### Work to complete
In the listing below, count the lines that contain the string "Focus", with case counting. Reply with the number alone.

◇ ◇ ◇

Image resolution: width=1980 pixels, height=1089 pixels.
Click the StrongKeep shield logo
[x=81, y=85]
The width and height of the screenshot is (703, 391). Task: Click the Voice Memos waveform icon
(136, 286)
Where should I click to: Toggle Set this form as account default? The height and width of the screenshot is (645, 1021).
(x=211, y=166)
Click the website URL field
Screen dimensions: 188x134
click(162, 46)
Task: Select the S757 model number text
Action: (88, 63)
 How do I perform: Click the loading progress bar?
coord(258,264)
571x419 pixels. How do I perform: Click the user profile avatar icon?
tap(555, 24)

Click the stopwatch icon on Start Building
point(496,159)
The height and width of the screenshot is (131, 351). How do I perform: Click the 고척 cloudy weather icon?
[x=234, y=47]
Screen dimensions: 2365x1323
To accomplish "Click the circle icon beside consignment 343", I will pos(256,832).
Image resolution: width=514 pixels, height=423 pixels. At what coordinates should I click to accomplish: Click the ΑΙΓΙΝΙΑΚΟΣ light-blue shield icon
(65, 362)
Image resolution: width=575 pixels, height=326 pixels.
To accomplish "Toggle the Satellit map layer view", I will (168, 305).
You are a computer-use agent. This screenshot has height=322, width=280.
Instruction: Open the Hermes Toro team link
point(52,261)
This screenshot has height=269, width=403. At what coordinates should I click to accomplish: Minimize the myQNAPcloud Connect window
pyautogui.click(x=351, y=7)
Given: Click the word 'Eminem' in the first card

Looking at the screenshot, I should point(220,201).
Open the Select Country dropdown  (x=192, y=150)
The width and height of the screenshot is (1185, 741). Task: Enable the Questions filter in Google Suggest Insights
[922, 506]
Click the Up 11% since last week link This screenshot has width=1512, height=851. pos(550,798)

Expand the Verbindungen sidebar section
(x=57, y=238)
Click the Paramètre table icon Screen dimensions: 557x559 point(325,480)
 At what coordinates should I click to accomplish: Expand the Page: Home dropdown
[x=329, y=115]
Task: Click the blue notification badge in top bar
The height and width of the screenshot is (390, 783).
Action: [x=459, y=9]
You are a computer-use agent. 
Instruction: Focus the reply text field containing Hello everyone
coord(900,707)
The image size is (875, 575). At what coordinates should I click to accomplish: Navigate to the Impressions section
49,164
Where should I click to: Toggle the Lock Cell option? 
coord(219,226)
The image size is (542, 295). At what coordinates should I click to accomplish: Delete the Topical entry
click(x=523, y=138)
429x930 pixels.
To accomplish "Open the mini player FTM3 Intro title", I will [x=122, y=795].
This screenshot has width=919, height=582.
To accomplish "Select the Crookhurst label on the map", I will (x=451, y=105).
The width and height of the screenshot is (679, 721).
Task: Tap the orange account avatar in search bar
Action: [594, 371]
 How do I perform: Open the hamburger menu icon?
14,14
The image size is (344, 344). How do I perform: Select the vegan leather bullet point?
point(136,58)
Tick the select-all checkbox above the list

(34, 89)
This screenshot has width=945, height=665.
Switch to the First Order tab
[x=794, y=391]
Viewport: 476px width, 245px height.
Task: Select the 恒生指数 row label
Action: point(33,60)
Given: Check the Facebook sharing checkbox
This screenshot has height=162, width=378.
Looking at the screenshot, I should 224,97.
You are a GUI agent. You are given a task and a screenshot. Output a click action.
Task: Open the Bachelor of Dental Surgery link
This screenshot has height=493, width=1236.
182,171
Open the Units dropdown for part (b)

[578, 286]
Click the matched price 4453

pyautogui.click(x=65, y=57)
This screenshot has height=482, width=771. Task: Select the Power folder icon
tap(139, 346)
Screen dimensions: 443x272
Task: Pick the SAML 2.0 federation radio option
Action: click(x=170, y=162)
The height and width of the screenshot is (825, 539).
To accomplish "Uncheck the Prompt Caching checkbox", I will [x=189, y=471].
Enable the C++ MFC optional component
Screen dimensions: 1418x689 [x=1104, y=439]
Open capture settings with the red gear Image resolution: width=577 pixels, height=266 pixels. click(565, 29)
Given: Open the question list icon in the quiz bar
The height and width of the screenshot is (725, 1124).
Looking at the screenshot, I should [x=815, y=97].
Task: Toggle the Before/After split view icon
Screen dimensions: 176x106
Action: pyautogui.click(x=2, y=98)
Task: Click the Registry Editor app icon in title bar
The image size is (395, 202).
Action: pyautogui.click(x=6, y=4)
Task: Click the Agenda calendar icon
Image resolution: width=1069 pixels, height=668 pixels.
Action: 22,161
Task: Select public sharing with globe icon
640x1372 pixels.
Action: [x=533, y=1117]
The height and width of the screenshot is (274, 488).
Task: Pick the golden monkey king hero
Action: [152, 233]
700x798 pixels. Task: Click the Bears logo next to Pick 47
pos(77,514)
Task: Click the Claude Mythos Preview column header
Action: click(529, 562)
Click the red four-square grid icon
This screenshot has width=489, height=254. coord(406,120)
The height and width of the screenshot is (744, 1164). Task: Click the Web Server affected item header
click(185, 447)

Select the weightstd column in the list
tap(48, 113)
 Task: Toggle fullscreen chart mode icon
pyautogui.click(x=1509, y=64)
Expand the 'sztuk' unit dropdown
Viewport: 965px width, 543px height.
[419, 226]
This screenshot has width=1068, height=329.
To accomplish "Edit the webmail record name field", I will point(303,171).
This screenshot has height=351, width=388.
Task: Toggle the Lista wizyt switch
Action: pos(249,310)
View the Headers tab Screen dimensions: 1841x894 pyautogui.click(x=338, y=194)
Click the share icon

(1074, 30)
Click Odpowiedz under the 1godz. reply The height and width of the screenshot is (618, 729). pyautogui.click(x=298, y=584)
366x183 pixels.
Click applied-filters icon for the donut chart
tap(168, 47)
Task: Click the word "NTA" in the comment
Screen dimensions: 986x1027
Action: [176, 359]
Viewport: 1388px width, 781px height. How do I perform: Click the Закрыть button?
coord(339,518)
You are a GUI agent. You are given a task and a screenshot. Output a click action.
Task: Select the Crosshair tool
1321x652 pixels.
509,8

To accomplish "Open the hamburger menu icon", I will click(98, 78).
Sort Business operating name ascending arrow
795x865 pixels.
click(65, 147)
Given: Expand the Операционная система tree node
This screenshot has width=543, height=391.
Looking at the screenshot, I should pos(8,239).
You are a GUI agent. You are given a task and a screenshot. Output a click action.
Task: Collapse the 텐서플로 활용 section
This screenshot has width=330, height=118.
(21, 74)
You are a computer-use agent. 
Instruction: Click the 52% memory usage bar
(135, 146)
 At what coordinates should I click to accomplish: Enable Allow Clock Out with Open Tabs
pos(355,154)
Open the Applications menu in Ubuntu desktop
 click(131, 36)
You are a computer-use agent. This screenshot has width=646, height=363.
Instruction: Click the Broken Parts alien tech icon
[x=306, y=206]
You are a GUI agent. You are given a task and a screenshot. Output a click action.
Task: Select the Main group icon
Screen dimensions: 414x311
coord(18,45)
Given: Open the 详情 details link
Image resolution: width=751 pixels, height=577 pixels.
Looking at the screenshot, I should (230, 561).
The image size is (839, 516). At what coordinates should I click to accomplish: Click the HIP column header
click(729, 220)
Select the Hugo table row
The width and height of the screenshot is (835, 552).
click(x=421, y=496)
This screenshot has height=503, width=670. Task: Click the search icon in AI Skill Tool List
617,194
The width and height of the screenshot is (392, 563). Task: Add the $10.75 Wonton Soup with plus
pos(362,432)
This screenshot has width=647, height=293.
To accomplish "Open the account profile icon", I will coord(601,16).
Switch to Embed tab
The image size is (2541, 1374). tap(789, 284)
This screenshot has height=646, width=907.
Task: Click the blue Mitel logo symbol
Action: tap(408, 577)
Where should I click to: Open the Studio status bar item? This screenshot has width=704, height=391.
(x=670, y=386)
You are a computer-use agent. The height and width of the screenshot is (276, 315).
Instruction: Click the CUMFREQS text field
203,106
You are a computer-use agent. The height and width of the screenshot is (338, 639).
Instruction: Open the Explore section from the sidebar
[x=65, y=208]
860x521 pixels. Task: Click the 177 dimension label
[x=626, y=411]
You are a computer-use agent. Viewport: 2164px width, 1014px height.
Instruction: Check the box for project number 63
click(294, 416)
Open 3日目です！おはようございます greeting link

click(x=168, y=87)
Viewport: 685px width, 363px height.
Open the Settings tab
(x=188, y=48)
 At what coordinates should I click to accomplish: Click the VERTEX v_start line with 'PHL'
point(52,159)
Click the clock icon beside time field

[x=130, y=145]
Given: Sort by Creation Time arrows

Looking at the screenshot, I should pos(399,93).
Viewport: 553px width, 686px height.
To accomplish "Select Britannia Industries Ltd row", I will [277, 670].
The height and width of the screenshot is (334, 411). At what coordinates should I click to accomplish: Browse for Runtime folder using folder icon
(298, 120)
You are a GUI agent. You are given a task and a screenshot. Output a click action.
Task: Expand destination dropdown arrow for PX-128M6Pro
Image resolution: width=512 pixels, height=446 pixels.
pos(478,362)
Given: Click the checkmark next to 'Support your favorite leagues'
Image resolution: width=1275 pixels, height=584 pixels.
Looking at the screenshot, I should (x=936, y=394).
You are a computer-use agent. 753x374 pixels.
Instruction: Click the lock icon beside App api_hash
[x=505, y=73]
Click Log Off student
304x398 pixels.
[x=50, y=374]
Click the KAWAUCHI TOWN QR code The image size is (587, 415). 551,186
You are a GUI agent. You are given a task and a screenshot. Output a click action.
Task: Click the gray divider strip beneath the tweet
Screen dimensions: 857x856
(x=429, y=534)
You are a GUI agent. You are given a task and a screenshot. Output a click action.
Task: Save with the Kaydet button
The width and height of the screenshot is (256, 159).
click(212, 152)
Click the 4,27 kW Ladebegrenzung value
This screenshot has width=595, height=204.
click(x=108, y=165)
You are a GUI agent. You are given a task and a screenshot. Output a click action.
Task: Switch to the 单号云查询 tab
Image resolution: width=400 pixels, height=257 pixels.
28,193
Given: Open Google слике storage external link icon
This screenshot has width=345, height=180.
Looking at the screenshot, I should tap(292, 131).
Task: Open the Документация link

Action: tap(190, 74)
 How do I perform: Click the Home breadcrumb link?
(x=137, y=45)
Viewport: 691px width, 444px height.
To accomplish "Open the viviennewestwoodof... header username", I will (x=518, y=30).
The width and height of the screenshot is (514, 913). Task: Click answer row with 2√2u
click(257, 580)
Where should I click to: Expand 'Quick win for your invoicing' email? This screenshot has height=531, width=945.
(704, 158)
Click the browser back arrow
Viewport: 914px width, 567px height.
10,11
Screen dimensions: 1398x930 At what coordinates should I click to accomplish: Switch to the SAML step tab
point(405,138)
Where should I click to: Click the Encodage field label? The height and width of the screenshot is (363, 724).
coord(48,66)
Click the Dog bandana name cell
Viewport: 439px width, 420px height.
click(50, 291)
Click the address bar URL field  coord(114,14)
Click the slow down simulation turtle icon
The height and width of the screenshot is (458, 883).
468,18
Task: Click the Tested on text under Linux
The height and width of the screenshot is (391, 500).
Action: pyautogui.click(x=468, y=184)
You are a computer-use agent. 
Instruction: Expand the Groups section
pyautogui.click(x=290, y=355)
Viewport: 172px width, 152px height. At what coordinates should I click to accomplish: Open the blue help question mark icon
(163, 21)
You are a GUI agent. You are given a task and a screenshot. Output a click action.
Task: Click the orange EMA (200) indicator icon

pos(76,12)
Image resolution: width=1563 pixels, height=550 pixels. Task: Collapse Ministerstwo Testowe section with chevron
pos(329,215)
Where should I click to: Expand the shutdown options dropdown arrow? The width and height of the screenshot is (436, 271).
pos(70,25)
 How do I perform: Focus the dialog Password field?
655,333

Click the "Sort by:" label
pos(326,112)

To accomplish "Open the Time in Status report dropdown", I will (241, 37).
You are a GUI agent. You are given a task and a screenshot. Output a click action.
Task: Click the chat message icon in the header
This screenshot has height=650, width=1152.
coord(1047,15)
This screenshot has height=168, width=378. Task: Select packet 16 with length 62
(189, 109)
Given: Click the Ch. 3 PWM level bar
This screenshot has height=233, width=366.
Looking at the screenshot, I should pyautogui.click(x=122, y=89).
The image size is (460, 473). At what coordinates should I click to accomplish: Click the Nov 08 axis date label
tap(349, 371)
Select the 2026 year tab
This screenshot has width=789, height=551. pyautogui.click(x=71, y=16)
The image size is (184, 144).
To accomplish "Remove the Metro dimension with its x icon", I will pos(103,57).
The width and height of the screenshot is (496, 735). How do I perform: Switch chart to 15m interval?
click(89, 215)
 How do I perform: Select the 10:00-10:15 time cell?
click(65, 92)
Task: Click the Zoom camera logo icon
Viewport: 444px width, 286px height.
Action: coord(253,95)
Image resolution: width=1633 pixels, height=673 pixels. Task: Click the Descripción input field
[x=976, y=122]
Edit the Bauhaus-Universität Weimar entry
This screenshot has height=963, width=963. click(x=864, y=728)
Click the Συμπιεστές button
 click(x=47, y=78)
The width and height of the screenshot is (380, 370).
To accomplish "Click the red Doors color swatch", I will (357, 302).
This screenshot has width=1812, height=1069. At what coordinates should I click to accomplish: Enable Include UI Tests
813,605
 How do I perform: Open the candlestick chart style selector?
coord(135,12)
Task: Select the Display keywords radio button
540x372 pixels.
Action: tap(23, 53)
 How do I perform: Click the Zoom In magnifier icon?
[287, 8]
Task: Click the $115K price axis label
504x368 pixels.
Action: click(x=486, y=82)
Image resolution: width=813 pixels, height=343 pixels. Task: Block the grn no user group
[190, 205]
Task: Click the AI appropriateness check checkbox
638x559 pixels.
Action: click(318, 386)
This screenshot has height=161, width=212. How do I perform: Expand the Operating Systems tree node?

◇ ◇ ◇

### Solution for this exercise
2